> _Exercise inputs_:
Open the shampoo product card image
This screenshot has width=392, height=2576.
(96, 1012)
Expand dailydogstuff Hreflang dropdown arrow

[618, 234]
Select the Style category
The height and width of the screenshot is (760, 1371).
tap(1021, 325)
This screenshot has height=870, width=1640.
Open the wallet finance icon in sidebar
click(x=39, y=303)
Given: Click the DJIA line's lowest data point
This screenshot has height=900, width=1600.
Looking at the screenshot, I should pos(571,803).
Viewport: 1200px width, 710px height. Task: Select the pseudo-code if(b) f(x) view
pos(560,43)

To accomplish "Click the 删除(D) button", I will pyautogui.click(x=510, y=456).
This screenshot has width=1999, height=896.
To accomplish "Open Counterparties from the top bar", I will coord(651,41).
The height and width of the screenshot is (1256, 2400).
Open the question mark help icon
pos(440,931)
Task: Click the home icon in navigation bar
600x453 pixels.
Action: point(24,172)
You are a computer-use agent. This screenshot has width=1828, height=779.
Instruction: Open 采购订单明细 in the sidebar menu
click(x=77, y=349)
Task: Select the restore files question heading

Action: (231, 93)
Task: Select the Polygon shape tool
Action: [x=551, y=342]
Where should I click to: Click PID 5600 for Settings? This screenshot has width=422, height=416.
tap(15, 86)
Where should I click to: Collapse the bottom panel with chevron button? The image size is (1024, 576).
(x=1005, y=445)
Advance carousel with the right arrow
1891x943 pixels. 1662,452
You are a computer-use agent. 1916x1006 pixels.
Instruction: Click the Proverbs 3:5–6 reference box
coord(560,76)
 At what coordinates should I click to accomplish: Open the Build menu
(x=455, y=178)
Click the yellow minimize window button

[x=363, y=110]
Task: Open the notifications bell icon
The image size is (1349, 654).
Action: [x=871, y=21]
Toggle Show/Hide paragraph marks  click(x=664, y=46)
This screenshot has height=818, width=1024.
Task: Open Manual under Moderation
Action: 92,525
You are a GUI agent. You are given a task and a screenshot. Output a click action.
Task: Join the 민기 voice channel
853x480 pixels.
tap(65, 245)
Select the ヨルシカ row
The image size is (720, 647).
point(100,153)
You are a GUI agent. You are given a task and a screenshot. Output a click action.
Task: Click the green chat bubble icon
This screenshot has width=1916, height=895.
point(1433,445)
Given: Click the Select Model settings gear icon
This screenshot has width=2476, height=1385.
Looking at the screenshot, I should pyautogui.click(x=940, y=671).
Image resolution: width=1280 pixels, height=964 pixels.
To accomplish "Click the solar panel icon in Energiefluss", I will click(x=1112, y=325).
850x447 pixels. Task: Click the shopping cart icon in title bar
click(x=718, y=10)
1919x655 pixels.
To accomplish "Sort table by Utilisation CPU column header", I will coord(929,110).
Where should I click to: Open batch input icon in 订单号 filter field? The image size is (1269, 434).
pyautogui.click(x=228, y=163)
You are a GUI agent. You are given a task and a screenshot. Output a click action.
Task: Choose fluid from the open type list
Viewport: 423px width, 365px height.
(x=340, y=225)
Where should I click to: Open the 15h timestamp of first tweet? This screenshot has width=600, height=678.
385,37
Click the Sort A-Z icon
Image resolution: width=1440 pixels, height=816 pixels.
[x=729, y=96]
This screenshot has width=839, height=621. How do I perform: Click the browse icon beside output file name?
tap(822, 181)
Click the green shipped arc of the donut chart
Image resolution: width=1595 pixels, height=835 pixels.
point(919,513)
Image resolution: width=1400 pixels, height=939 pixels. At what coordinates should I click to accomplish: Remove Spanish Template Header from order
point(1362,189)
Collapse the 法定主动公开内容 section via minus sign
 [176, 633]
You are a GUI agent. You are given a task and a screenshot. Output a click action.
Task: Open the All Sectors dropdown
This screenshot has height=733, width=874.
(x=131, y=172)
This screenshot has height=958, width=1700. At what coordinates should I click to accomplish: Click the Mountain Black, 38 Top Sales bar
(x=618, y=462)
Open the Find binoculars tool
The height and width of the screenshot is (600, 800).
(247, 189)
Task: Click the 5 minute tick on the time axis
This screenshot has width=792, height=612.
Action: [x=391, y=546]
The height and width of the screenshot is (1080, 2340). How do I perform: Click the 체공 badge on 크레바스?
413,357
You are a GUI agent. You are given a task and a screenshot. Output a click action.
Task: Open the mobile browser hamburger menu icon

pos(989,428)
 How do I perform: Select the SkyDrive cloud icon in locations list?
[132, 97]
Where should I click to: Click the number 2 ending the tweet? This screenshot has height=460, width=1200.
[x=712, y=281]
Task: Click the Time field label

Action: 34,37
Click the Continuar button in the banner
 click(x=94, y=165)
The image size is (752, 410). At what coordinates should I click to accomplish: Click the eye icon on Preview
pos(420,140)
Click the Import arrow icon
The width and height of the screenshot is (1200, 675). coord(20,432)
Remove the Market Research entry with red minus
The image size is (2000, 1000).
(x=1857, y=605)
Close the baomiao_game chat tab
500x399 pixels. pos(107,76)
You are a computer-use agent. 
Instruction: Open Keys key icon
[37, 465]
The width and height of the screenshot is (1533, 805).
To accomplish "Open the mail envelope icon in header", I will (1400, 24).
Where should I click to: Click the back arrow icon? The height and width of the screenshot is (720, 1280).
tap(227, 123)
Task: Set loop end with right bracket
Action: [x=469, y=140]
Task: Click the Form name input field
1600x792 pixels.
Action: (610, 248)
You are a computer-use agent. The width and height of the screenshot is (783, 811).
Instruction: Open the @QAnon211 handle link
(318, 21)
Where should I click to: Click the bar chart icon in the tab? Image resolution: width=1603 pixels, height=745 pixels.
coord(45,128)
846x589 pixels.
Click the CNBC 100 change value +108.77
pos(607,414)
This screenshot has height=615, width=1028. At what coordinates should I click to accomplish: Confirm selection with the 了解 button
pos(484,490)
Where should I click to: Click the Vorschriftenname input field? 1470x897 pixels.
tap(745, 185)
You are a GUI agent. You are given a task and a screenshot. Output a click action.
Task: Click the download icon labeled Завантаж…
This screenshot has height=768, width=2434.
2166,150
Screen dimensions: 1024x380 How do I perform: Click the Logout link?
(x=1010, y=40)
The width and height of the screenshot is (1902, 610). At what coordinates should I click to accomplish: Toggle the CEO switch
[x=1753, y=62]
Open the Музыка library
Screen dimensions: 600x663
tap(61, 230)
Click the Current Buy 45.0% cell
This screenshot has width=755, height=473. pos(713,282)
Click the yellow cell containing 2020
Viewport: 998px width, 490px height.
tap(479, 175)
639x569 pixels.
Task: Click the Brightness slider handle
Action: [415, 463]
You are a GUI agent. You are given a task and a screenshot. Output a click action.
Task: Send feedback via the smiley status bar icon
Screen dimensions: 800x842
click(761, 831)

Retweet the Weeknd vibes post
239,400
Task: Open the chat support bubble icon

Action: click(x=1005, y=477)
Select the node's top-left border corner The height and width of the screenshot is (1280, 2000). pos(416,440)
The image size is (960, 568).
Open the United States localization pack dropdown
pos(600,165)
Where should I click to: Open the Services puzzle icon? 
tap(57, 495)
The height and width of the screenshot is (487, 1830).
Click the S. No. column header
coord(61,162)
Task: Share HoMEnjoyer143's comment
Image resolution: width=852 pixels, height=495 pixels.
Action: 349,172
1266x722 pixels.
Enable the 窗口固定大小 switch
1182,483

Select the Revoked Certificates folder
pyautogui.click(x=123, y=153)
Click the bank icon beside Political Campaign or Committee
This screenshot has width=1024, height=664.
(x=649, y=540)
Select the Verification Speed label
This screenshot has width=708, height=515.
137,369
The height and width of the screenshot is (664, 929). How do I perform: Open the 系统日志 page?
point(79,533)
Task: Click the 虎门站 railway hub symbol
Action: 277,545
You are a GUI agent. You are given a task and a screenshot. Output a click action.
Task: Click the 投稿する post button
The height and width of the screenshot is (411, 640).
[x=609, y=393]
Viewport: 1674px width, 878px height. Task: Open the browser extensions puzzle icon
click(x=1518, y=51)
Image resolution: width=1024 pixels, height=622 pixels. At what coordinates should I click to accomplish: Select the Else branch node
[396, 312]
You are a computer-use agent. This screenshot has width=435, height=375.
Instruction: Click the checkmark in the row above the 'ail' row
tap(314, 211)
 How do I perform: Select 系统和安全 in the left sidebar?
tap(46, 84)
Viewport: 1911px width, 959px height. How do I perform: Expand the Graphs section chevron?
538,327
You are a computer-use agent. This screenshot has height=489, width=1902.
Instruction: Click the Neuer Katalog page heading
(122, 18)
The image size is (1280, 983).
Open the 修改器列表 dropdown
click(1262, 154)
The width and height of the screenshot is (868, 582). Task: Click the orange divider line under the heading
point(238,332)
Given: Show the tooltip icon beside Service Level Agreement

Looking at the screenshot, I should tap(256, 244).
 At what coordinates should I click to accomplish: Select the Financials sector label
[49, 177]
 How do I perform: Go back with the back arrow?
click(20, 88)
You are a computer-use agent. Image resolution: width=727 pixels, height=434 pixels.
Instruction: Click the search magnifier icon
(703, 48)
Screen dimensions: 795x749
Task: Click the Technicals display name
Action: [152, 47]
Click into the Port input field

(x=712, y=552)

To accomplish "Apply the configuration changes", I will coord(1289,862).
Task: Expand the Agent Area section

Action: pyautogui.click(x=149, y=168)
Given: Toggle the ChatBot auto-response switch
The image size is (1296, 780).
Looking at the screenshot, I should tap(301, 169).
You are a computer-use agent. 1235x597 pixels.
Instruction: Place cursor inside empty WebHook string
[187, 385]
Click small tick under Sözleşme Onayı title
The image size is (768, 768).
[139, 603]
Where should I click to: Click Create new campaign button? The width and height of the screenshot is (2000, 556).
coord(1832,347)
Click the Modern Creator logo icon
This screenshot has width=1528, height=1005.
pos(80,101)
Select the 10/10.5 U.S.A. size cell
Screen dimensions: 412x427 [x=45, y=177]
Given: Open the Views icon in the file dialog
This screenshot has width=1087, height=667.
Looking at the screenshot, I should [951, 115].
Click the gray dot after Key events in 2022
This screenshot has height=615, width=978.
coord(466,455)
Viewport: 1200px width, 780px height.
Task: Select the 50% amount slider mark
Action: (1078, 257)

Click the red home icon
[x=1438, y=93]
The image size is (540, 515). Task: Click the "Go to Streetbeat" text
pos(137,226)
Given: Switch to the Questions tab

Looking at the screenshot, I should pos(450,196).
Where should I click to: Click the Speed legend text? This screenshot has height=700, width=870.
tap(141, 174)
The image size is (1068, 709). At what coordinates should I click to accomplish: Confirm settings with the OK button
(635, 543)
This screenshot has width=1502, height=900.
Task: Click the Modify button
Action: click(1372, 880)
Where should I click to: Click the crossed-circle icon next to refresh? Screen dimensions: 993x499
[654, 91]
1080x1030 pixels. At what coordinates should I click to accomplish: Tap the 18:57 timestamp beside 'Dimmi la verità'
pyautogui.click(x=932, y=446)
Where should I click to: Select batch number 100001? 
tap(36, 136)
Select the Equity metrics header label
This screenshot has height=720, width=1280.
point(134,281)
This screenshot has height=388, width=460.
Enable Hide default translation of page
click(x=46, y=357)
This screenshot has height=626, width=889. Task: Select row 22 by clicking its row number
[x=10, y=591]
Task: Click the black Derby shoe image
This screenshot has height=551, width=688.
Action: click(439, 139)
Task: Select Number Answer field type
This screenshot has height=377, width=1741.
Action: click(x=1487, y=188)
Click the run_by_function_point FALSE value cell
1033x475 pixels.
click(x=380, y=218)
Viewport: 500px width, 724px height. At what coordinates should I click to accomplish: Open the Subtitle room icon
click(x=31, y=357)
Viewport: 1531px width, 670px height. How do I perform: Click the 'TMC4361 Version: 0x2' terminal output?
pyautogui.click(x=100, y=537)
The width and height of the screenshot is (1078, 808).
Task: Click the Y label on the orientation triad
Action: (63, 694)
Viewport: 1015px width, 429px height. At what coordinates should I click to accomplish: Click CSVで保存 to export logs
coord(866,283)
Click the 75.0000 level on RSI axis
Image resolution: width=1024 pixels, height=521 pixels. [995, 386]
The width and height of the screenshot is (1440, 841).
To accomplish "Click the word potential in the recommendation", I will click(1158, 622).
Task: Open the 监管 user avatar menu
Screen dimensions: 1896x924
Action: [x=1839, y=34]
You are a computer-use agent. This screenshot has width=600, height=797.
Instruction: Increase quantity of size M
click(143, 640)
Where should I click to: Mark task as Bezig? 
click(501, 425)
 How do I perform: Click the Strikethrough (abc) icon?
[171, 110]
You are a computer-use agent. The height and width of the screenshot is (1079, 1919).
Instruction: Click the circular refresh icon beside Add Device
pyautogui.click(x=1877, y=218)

> _What needs to be done_: The first line of the entries above marks where to begin; repeat each line exactly through the one that contains "This screenshot has height=870, width=1640.", and include that line.

> _Written solution_:
Open the shampoo product card image
This screenshot has width=392, height=2576.
(96, 1012)
Expand dailydogstuff Hreflang dropdown arrow

[618, 234]
Select the Style category
The height and width of the screenshot is (760, 1371).
tap(1021, 325)
This screenshot has height=870, width=1640.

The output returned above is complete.